Once the stock was at a bare simmer, I just monitored the temp and skimmed the surface all day and night.

7 hours later.
 After about 7 hours of simmering I added the aromatics, which consisted of a few roasted carrots and onions, a head of garlic cut in half, thyme, parsley and a charred onion half. To char the onion, I left the onion half, cut side down in a nonstick skillet for a few minutes.

The roasted aromatics.
I let the stock simmer with all of the aromatics for another hour, then began the straining process. First through a colander, then through a kitchen towel. 

The Result:


I was left with 2 quarts of deeply colored beef stock. While there was definitely a beefy flavor, I think next time I would add more meat, to give the stock an even stronger flavor. After a night in the fridge, I could see that plenty of gelatin had been extracted from the bones.

Mmm.... lots of gelatin.
In On Food And Cooking, McGee states that the standard 8 hour simmer only extracts about 20% of the gelatin in beef bones. So, I decided to reuse the bones, and simmer for much longer (like 24 hours… I'm on hour 8 now… probably hour 18 by the time this is posted).
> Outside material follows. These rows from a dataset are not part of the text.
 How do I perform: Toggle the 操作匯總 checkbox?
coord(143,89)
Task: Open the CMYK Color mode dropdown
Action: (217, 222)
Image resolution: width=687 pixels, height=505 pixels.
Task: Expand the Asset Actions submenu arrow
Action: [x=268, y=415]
These bones still have some life left.
Since I don't want to make a proper stock with meat and aromatics, I'll probably just use this liquid as a base for the next stock I make… possibly beef, possibly charred onion. 

While I'm sure I'll end up making beef stock again (and definitely veal stock), I don't think it's quite the economical move as making chicken stock. The beauty of chicken stock is that it is essentially born of leftovers. However, for beef stock, most people don't have 6 pounds of beef bones laying around the house, unless you throw a big dinner party with bone marrow... not a bad idea.